Litecoin Update: What’s Going on With This OG Crypto?

Bitpush News
4 min readFeb 5, 2024

Founded in 2011, Litecoin is one of the oldest cryptocurrencies, and used to be widely known as “the silver to Bitcoin’s gold.” These days, even though it is still a top 25 cryptocurrency by market capitalization, nobody seems to be talking about it, even though there have been impressive upgrades over the past several years. Let’s briefly introduce Litecoin, its recent privacy upgrades and future plans, and whether or not it deserves more attention.

Litecoin was founded in 2011 by Charlie Lee, the third employee at Coinbase. Lee cloned the Bitcoin codebase and modified it in a few key ways, namely increasing the supply 4 times to 84 million and decreasing block times to 2.5 minutes instead of 10 minutes. He also modified the mining algorithm from SHA-256 to Scrypt, which was done to ensure that Litecoin was not directly competing with Bitcoin for network security. Interestingly enough, Litecoin is merge mined with Dogecoin, meaning miners can receive both simultaneously.

Litecoin initially became popular because it was a faster and cheaper version of Bitcoin, and thus was more usable as a digital cash. With its status as one of the original cryptocurrencies firmly cemented, it has also been consistently listed first whenever a new exchange or fintech company starts offering crypto services. Moreover, given that there was no pre-mine and the network is very decentralized, it is likely safe from any regulatory scrutiny, giving institutions more comfort when dealing with it than other altcoins. For example, Venmo and PayPal offer Litecoin as one of four offerings. With the Bitcoin ETF approved and Ethereum the likely next choice, Litecoin is primed to be in discussions for the third cryptocurrency to have an ETF.

Litecoin has previously been a canary network for Bitcoin and implements new features before Bitcoin to ensure that everything works as intended. For example, the Lightning Network came to Litecoin first and was only later added to Bitcoin. In 2022, Litecoin introduced MimbleWimble privacy features to the blockchain, allowing for privacy-optional transactions that ensure regulatory compliance while allowing users to anonymize their transaction amount and destination.
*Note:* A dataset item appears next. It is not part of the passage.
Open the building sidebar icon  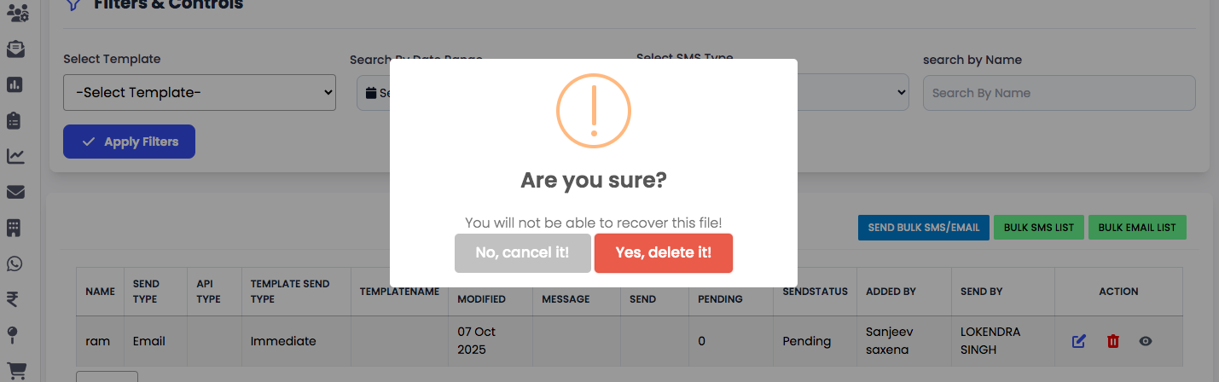(x=15, y=228)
The last time Litecoin received lots of public attention was in the pre-ICO era, before Ethereum, smart contracts, and DeFi became hot topics in the cryptocurrency space. Since around 2017, Litecoin has continued running, providing users with a fast and cheap transaction experience. It is one of the only chains that can boast 100% uptime. Even though it is not getting the attention it once was, it is currently the most used asset on BitPay, one of the largest crypto payment processing services.

The most recent trend on Litecoin has been the introduction and proliferation of Ordinals. This movement, which began on Bitcoin and has now spread to many chains under the generalized term “inscriptions,” involves individually numbering small fractions of Litecoins, writing data, and using them as non-fungible tokens. To date, over 20 million inscriptions have been created, albeit the majority being simple text or spam.

With the recent buzz about smart contracts and ZK rollups potentially coming to Bitcoin, Litecoin is likely also considering implementing these features. If the smart contracts on Bitcoin movement seems inevitable, it would not be surprising to see Litecoin do it first and continue its role as Bitcoin’s canary network. This would be a win-win for both Bitcoin and Litecoin, as Bitcoin could ensure the technical stability of the code before implementing it. At the same time, Litecoin could benefit from a massive technological upgrade.

Given all of this information, is Litecoin worth more attention? There is no right answer. On one hand, as an original cryptocurrency still used to this day, it clearly has a lot of staying power. It has proven the importance of safety, security, and regulatory compliance. On the other, its barebones set of features compared to smart contract blockchains and lack of use outside of payment and store of value, both things that Bitcoin can do to the same degree or better, make it to some a clear second choice to this digital gold. Whether or not Litecoin remains relevant remains to be seen, but one thing is certain: Litecoin clearly has a use case whether people are talking about it or not, and it will likely not be leaving the top 50 anytime soon.